El padre Robert Cabié, en un estudio exhaustivo de
pentecostés en los primeros siglos, observa que la Iglesia primitiva, en su
celebración de lo que ahora llamamos tiempo pascual, conmemoraba todo el
misterio de la redención. Esto incluía la resurrección, las manifestaciones del
Señor resucitado, su ascensión a los cielos, la venida del Espíritu Santo, la
presencia de Cristo en su Iglesia y la expectación de su vuelta gloriosa.
A la luz de lo que sabemos de la cristiandad
primitiva, el período de pentecostés celebraba el misterio cristiano en su
totalidad, de la misma forma que el domingo, día del Señor, celebraba todo el
misterio pascual. El domingo semanal y el "gran domingo" introducen
ambos al cuerpo de Cristo en la gloria adquirida por la cabeza.

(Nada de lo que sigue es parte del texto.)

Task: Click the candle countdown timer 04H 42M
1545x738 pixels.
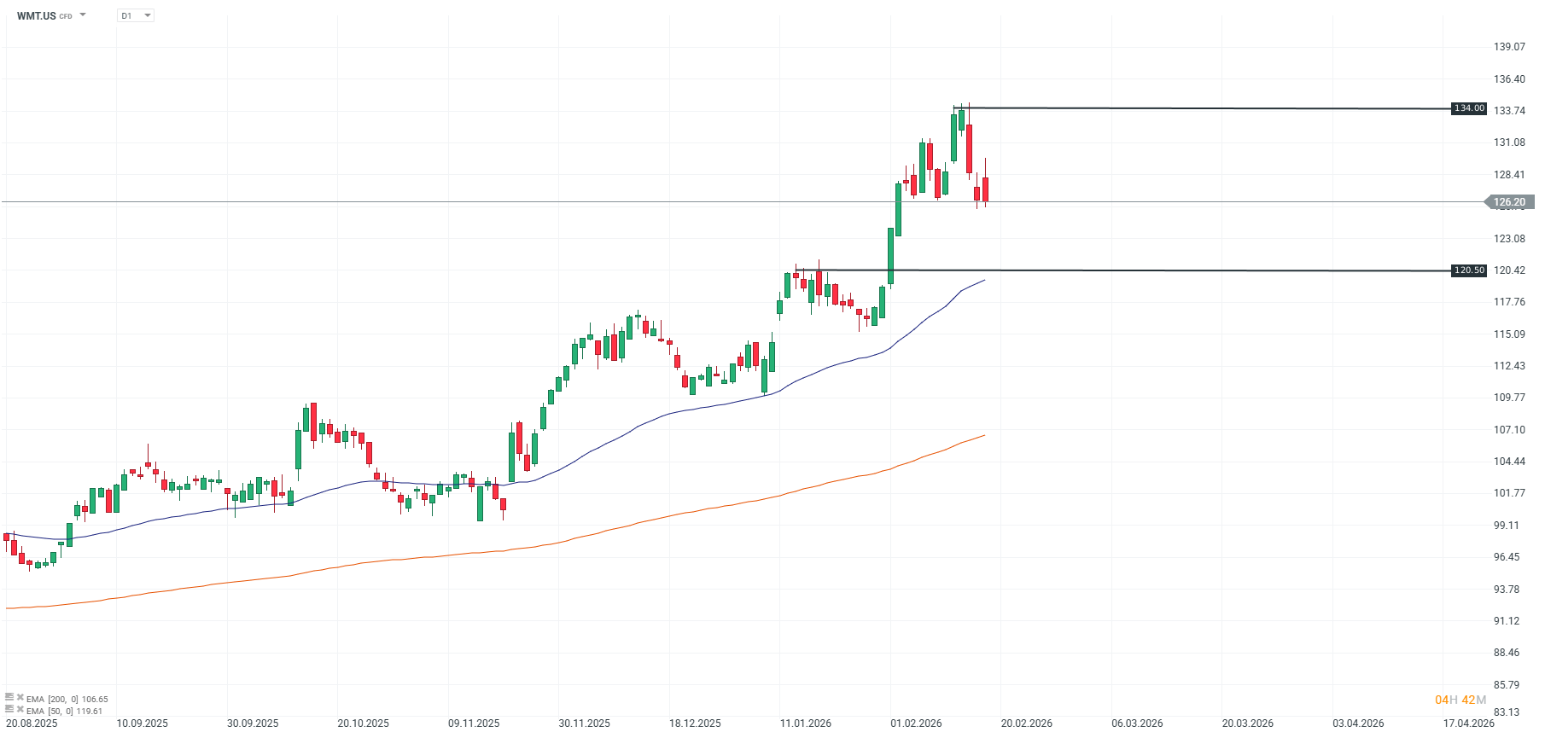Action: (x=1460, y=700)

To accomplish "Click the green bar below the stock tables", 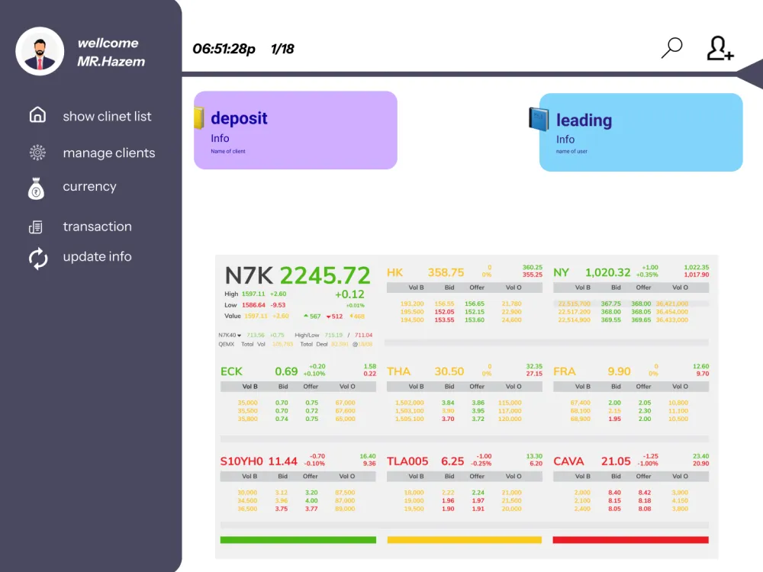I will coord(298,540).
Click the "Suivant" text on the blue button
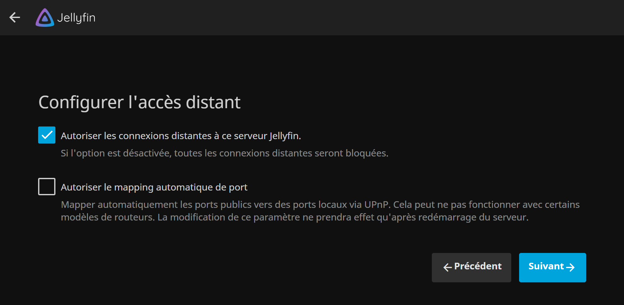624x305 pixels. point(546,266)
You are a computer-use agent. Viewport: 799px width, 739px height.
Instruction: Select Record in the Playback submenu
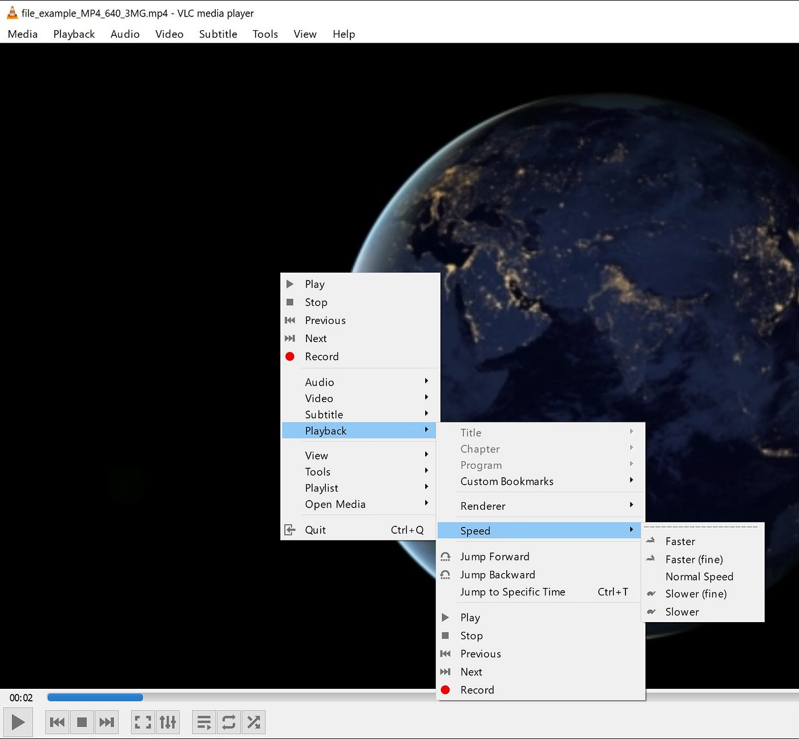477,690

La experiencia de la Iglesia primitiva puede
enriquecer nuestra comprensión del tiempo pascual. La conciencia viva de la
presencia de Cristo en su Iglesia era parte importante de esta expresión. Dicha
presencia continúa poniéndose de relieve en la liturgia y se simboliza en el
cirio pascual que permanece en el presbiterio. Los Hechos de los Apóstoles nos
recuerdan los cuarenta días que median entre pascua y la ascensión como el
tiempo en que el Señor resucitado está con sus discípulos. Como en tiempos
pasados, la Iglesia
conmemora hoy esta presencia histórica, al mismo tiempo que celebra la
presencia de Cristo aquí y ahora en el misterio de la liturgia. Durante el
tiempo pascual, la Iglesia,
esposa de Cristo, se alegra por haberse reunido de nuevo con su esposo (cf Lc
5,34-35).
(Vincent Ryan
Fuente:
Mercaba.org)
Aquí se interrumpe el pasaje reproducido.